(Task requirements):
**a)** Rewrite the passage about Roger Nygard's documentary, starting with "Documentarian Roger Nygard" and going on through "of everything?’ documentary.". Replace "travels" with "journeys".
**b)** Write the next part of the passage about Roger Nygard's documentary, picking up after its last sentence.

Documentarian Roger Nygard is best known for his amusing, sympathetic portrait of “Star Trek “ fans in “Trekkies” (1999), but he’s cast his net far wider in his new film, “The Nature of Existence.” It’s a record of his travels throughout the world querying all sorts of people, from religious leaders and scientists to ordinary folk, about their beliefs about the biggest questions of life. In a recent Dallas interview, Nygard called it “a ‘what’s the point of everything?’ documentary.
“How it started out, making the film—it was just me, all by myself, traveling around and interviewing people,” Nygard said. “And then I took on a partner a year and a half into the process who suggested that to tell the story, maybe you should put yourself into the film. And so I brought a second camera and he came along just filming me doing the filming. But I’m very much the reluctant participant.” In all he conducted 170 interviews over four years.

(Data extracts):
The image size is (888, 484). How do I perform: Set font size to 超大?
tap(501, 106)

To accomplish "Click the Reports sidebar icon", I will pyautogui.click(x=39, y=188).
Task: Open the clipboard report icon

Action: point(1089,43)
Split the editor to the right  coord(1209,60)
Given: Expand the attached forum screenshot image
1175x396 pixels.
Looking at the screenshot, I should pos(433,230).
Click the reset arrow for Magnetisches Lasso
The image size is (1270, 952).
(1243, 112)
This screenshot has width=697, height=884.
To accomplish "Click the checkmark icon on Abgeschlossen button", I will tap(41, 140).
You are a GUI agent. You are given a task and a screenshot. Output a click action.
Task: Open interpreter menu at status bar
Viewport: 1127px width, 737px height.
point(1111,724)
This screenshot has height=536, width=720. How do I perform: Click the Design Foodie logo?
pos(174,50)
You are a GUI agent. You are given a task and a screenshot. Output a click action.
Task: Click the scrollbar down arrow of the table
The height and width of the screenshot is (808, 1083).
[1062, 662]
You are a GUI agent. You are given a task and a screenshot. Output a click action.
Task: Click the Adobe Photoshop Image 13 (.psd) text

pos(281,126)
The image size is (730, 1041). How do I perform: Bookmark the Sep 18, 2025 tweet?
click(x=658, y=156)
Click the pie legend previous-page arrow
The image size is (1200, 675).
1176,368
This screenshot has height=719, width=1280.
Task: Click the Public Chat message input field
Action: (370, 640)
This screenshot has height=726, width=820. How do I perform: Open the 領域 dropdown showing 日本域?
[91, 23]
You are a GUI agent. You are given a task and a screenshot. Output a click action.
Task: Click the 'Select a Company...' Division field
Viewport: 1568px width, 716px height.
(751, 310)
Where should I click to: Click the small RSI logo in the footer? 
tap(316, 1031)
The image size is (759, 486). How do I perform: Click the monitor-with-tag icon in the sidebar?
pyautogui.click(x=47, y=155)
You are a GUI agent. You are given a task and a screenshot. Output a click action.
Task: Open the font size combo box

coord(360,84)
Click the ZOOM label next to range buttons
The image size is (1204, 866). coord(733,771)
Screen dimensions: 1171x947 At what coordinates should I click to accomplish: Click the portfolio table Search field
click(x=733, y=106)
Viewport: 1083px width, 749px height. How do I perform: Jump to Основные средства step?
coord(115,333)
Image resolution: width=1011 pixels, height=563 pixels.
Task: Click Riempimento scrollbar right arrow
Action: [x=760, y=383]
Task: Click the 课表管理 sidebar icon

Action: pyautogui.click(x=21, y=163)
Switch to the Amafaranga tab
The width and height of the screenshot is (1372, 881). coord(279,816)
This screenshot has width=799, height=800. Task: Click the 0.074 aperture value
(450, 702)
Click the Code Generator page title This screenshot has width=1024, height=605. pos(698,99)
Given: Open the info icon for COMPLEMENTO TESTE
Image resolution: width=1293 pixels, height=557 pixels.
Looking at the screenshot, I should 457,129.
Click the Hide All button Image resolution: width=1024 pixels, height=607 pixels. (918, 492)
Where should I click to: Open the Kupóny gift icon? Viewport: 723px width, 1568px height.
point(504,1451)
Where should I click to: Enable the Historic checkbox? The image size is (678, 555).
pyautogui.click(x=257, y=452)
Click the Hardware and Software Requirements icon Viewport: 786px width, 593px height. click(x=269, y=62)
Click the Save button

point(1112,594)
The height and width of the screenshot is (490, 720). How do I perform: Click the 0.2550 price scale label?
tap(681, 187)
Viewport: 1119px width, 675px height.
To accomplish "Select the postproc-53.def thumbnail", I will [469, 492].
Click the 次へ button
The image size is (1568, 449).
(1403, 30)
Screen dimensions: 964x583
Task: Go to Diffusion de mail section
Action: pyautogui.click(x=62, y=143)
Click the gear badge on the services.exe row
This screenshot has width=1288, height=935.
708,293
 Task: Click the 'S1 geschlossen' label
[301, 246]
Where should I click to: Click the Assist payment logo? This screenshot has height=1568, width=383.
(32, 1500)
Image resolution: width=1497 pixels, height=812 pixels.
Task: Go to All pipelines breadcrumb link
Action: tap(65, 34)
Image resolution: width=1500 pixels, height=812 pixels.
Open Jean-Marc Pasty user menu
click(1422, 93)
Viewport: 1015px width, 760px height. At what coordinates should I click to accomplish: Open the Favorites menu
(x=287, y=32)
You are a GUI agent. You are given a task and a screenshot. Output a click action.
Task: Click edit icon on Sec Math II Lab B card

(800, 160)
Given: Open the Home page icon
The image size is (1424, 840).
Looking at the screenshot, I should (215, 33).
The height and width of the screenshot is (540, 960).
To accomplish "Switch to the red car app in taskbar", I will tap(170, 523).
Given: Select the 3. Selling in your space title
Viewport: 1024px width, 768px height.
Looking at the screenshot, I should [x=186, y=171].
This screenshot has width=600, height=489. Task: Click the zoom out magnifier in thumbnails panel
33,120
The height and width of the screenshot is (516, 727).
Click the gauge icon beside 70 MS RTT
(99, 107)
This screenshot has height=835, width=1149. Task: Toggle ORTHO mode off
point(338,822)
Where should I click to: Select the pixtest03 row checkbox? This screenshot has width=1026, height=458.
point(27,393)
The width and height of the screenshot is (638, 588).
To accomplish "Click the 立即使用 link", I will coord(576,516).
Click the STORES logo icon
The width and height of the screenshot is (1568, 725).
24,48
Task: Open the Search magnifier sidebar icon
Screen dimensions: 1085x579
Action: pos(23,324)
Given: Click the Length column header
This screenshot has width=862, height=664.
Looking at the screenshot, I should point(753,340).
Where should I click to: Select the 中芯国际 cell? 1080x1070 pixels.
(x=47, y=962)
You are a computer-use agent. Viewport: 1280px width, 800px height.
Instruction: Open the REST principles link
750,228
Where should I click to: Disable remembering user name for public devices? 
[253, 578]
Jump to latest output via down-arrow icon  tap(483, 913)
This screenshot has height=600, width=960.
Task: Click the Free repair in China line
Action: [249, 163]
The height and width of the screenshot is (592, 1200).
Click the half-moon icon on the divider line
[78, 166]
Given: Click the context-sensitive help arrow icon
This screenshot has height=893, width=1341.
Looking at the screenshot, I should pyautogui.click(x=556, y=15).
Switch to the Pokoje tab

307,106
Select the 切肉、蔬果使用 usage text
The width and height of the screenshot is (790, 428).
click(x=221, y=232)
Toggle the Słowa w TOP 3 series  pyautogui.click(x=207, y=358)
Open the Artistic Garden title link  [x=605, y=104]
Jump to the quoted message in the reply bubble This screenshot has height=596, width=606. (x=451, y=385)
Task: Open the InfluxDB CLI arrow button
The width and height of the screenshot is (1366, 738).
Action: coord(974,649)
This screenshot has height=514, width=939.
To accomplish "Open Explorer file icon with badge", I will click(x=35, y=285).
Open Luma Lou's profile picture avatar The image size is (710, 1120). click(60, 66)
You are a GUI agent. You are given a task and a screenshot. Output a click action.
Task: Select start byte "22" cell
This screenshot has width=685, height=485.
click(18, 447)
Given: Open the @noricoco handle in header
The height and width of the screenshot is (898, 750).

(Results):
**a)**
Documentarian Roger Nygard is best known for his amusing, sympathetic portrait of “Star Trek “ fans in “Trekkies” (1999), but he’s cast his net far wider in his new film, “The Nature of Existence.” It’s a record of his journeys throughout the world querying all sorts of people, from religious leaders and scientists to ordinary folk, about their beliefs about the biggest questions of life. In a recent Dallas interview, Nygard called it “a ‘what’s the point of everything?’ documentary.

**b)**
Of course, the process took preparation. Nygard sent e-mails to a great many people inviting them to sit for interviews. How many of them agreed? “A very high percentage,” he said. “Most of the scientists responded, but they love to talk about what they do. The people that don’t respond are the celebrities—they’ve got a lot of people wanting their time.”
Sometimes serendipity intervened. “But like Richard Dawkins, he’s a celebrity,” Nygard added. “There was no response to e-mails, and my travel date to England was coming up, and I was getting kind of desperate, so I put a call in to the main switchboard at Oxford, and said ‘Richard Dawkins’ office, please,’ and they said, ‘One moment, sir,’ and the phone rings and someone answers, ‘Hello.’ And I said, ‘Richard Dawkins, please,’ and the voice said, ‘This is he.’ Wow! Why didn’t I think of this before? So then he set an appointment when I got him on the phone.
“I started a journey without any particular roadmap,” Nygard explained. “I went wherever the opportunities arose. In hindsight I realized I had a process which I now call the three Rs—research, where I read a lot of books and interview authors. Then during interviews, people would say, ‘Oh, you should interview so-and-so. So, referrals. And then there’s random chance.
“Same questions for everybody,” Nygard continued. “‘Is there a soul, is there an afterlife, is there a God?’ Which drove Richard Dawkins crazy. He said, ‘Must you ask me if there’s a soul? You know what I think.’ Eighty-five questions.”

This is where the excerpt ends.